Currently I’m trying to model our topology in consul’s key value store but lists of values are not intuitive. Consul seems to only store strings, so without doing string parsing / casting I am unable to get complicated values out.

For example, I’d like to store something like this:

/roles/zookeeper/zones = [‘us-west-2a’, ‘us-west-2b’, ‘us-west-2c’]

and when I do a query against consul I could get back a list to work with. Since I can’t I had been doing terrible things like this:

def get_keys(self):
        output = {}
        for k, v in self.session.kv.items().iteritems():
            if not v is None and type(v) is str and v.startswith("[") and v.endswith("]"):
                output[k] = v.replace('[', '').replace(']', '').split(', ')
            else:
                output[k] = v
        return output

Reading the Consul API docs closer though I found that they have a weird implementation to support this. Specifically:

It is possible to also only list keys without their values by using the “?keys” query parameter along with a GET request. This will return a list of the keys under the given prefix.
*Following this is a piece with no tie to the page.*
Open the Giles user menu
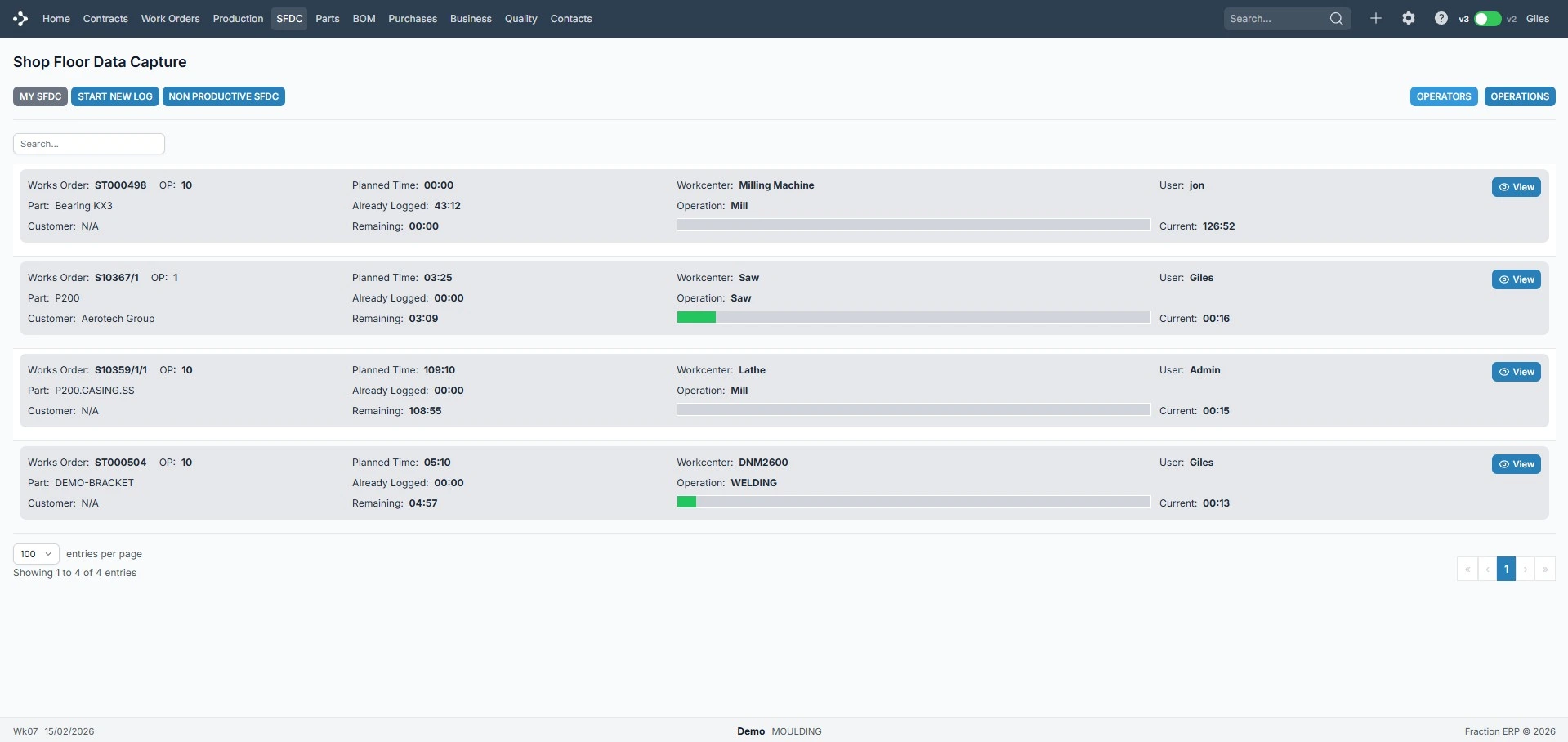The height and width of the screenshot is (742, 1568). pyautogui.click(x=1537, y=19)
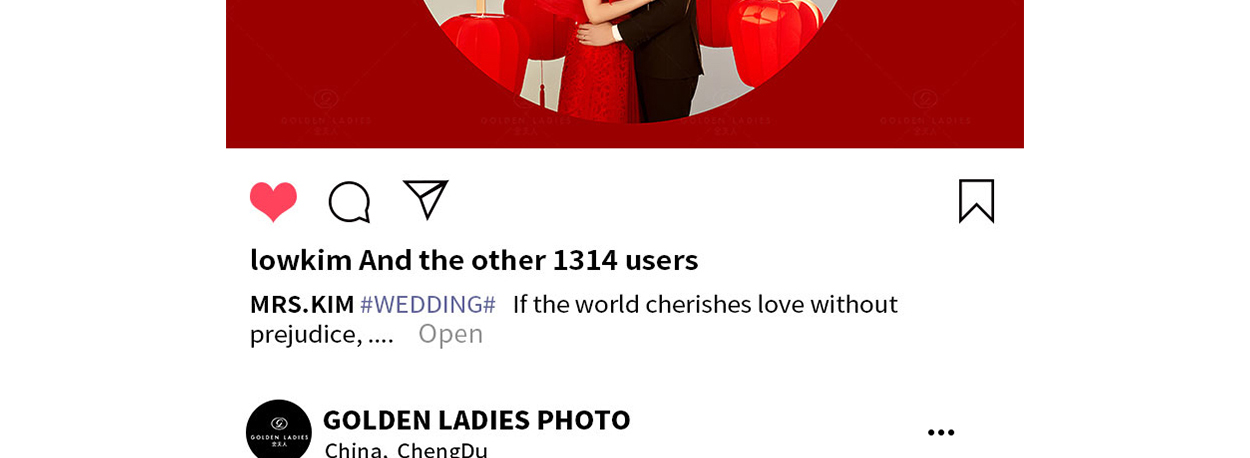Click the Golden Ladies watermark at far right
This screenshot has height=458, width=1250.
(925, 112)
The optional “?separator=” can be used to list only up to a given separator.

For example, listing “/web/” with a “/” seperator may return:

[ “/web/bar”, “/web/foo”, “/web/subdir/” ] Using the key listing method may be suitable when you do not need the values or flags, or want to implement a key-space explorer.

So I dug into the (simple) consulate find method and added support for ?keys to it. The pull request logged with consulate and we can use my consulate fork for the time being.